Failings of collapsed retailer exposed.

Burdened by countless varieties of USB devices, a multitude of cameras and an army of remote controls, the bulging shelves of Dick Smith shed an unflattering light on the retailer’s demise.

Buckling under the pressure of excess stock, the failed electronics provider held 141 months worth of AA batteries, enough to supply the Australian and New Zealand markets for 12 years.

Also, the company would have finally ran out of last longer AAA batteries in 2026, with over 131 months worth of stock, spanning over a decade.

In short, Dick Smith was simply selling “too many products”, as admitted by former chairman, Phil Cave, during a Supreme Court grilling in Sydney this week.

Specific to Australia, the company operated over 330 stores nationwide during 2015, yet alarmingly, only carried out 62 stock takes, contributing to $400 million worth of debts to creditors.

Amidst an era of organisations examining masses of internal company data to uncover hidden patterns, correlations and insights, Dick Smith’s lack of analytical nous is now playing out in the courtrooms of Australia.

“Standard inventory systems would have stated what Dick Smith’s inventory was and would have provided a historical sales forecast,” Data Science Institute founder, Kevin McIsaac, told ARN.

“Predictive analytics can be a little bit snappier than that and can provide predictions about what you are going to sell.

“There’s a lot you can do with analytics in the retail space. If you’re operating specifically in electronic goods, fashion, baby-related products or homewares - the use of digital is now incredibly important.
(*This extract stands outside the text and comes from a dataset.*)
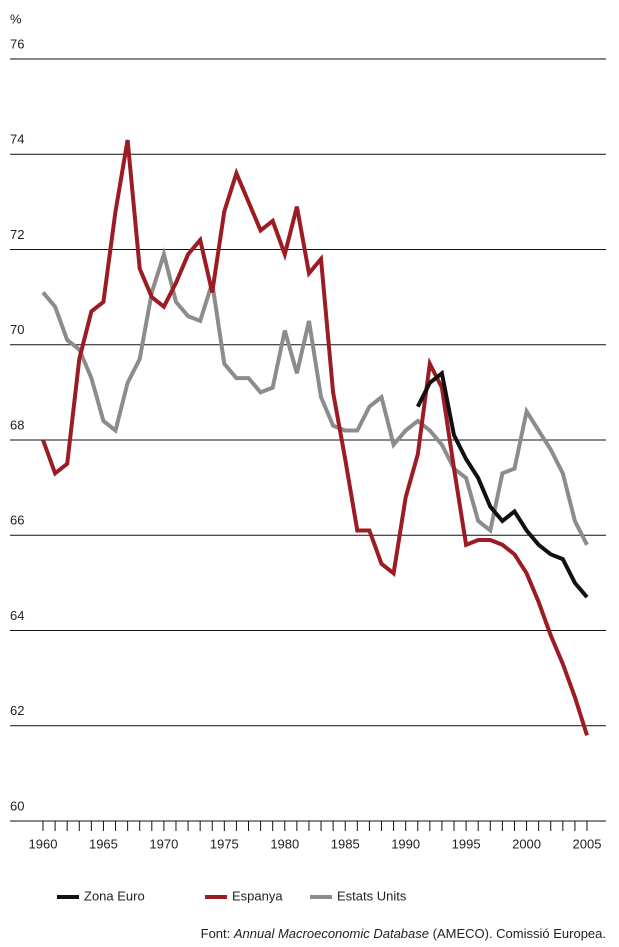  I want to click on x-tick-label: 1970, so click(164, 844). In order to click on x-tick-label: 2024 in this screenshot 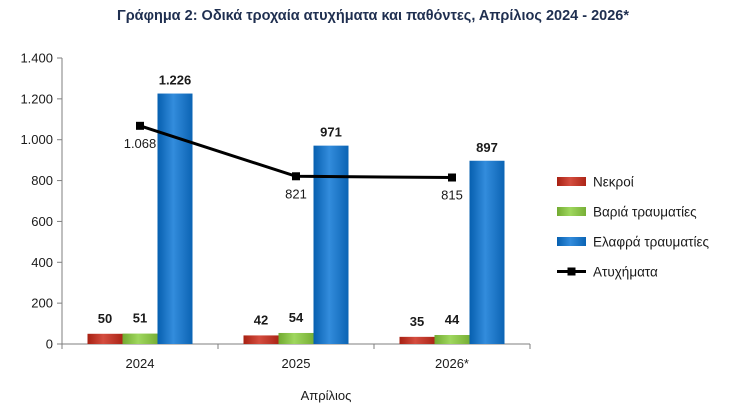, I will do `click(140, 364)`.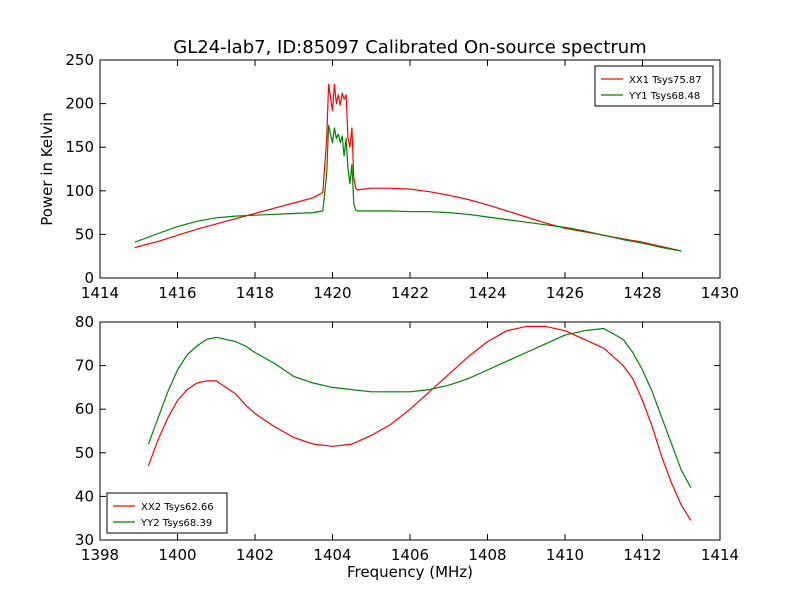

“And if digital is important, then predictive analytics data must be important.”

According to Sydney Morning Herald reports, there was a “spike” in Dick Smith’s inventory at the turn of 2015, with company stock raising to $350 million.

Yet according to counsel for the receivers, Jeremy Giles, SC, the sweet spot in terms of inventory would have been in the range of $260 million to $280 million, up from the $170 million of stock held in June 2013.

Representing a serious mismatch in terms of analysing stock levels and customer behaviour, Dick Smith’s inability to manage its inventory levels points to a much wider issue for the collapsed company.

Rebates

In light of boardroom concern regarding excess stock, and its recurrence throughout court proceedings, the company’s flawed rebate strategy has also been exposed as a “vulnerable model”.

During examination this week, former Dick Smith CFO, Michael Potts, admitted that “rather than trying to promote product through the press or catalogues it was a better bang for the buck just taking it (the rebate) off the price”.

“I would say that there was a strategy within the business to maximise rebates,” Potts said during the examination, as reported by News Limited.

“That was part of the prospectus when we went to market. We talked about improvement in the profitability of Dick Smith - that was largely through negotiation for additional rebates and support from suppliers.

“If we were able to achieve additional rebates and support from suppliers and improve the profitability of the business, then that was good business.”

Delving deeper, it’s been revealed that the retailer adopted a “whiteboard process” for accounting, which quite literally amounted to recording rebates on a whiteboard in a company office.

Consequently, and as more details emerge, McIsaac told ARN that irrespective of whether data analytics had been in place, based on reports of the investigation so far, the company appeared doomed from the start.

“It’s a failure of governance and a failure of management,” McIsaac said. “You can have all the great tools in the world and the most brilliant IT in the world, but with poor management and poor governance, you will continue to fail.

“There’s an old adage that says ‘a fool with a tool is still a fool’. Even if they had the world’s best predictive analytics, would they have used it properly?”

Kogan model

According to McIsaac, Dick Smith underestimated the value of its online presence, representing a “missed opportunity” for the company.

In March, Australian e-commerce entrepreneur Ruslan Kogan bought Dick Smith's intellectual property, revamping the company as an online-only consumer electronics retailer.

“If you think about someone who has really disrupted the retail industry over the last ten years, then it’s Ruslan Kogan,” McIsaac said.

“He was one of the first to have a digital only model and everything was sold online. But he was also very clever with his strategy.”

As alluded to by the Australian Financial Review (AFR) - “at least someone appears to have benefited from the Dick Smith disaster.”

Kogan relaunched the online store ahead of schedule on May 4, leveraging the same back-end logistics and supplier arrangements as Kogan.com.

The revamped store now stocks over 5500 products, with more than 1800 products available for fast dispatch.

“Ruslan would think of a product that people might want to buy and then he would find a manufacturer in China who would build it based on a spec and tell him what the cost was,” McIsaac explained.

“He would then advertise the product online before he built it and after seeing what the demand was through his website, he would bankroll the development of the product.”

McIsaac said an online experience is driven by data, which is personalised by predictive analytics.

“An example is being able to ensure you are optimising advertising,” he explained. “There are predictive models around that such as attribution that help you get your message in front of people at the right time.

“But also, when customers visit your website do they see an enormous catalogue which is impossible to work through? Or does it have smart searching and recommendation systems? This is something which Netflix and Amazon are very famous for.”

In addition, McIsaac said Dick Smith could have utilised analytics to gain deeper insights into its customer base, from a lifetime value perspective.

“For example, if you knew that a customer was worth $10,000 over a lifetime, which could be seven years, wouldn't a business be happy spending $1000 on advertising up front even though they might only buy $500 worth of goods?” McIsaac added.

“There is a school of thought that says the value of your business is actually the future value of all your customers.”